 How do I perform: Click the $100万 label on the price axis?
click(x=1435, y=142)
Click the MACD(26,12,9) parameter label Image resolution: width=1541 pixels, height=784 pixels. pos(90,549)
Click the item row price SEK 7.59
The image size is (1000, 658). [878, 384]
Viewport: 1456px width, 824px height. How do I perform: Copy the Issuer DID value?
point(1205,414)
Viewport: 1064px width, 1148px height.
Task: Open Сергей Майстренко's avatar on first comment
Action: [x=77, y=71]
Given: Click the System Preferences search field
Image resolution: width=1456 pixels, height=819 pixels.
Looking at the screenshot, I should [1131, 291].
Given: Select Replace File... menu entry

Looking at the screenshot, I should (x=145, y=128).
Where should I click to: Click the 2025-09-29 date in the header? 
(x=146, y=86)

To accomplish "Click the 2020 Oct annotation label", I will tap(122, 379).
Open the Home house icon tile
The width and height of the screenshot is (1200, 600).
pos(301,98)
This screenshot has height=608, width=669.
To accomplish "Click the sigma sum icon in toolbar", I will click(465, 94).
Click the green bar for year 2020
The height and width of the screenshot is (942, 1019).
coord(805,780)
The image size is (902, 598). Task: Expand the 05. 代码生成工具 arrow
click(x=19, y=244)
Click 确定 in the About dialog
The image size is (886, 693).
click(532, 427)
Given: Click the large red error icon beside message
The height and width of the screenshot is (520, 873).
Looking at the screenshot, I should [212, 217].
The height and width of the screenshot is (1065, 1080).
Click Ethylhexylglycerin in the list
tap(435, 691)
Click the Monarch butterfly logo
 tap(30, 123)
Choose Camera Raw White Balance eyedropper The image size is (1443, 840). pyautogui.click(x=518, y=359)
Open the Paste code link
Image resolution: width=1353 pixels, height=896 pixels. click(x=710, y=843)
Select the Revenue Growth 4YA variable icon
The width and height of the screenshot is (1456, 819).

> **DIRECTIONS**
Retype all of the lines above exactly.

> **TASK OUTPUT**
 How do I perform: Click the $100万 label on the price axis?
click(x=1435, y=142)
Click the MACD(26,12,9) parameter label Image resolution: width=1541 pixels, height=784 pixels. pos(90,549)
Click the item row price SEK 7.59
The image size is (1000, 658). [878, 384]
Viewport: 1456px width, 824px height. How do I perform: Copy the Issuer DID value?
point(1205,414)
Viewport: 1064px width, 1148px height.
Task: Open Сергей Майстренко's avatar on first comment
Action: [x=77, y=71]
Given: Click the System Preferences search field
Image resolution: width=1456 pixels, height=819 pixels.
Looking at the screenshot, I should [1131, 291].
Given: Select Replace File... menu entry

Looking at the screenshot, I should (x=145, y=128).
Where should I click to: Click the 2025-09-29 date in the header? 
(x=146, y=86)

To accomplish "Click the 2020 Oct annotation label", I will tap(122, 379).
Open the Home house icon tile
The width and height of the screenshot is (1200, 600).
pos(301,98)
This screenshot has height=608, width=669.
To accomplish "Click the sigma sum icon in toolbar", I will click(465, 94).
Click the green bar for year 2020
The height and width of the screenshot is (942, 1019).
coord(805,780)
The image size is (902, 598). Task: Expand the 05. 代码生成工具 arrow
click(x=19, y=244)
Click 确定 in the About dialog
The image size is (886, 693).
click(532, 427)
Given: Click the large red error icon beside message
The height and width of the screenshot is (520, 873).
Looking at the screenshot, I should [212, 217].
The height and width of the screenshot is (1065, 1080).
Click Ethylhexylglycerin in the list
tap(435, 691)
Click the Monarch butterfly logo
 tap(30, 123)
Choose Camera Raw White Balance eyedropper The image size is (1443, 840). pyautogui.click(x=518, y=359)
Open the Paste code link
Image resolution: width=1353 pixels, height=896 pixels. click(x=710, y=843)
Select the Revenue Growth 4YA variable icon
The width and height of the screenshot is (1456, 819).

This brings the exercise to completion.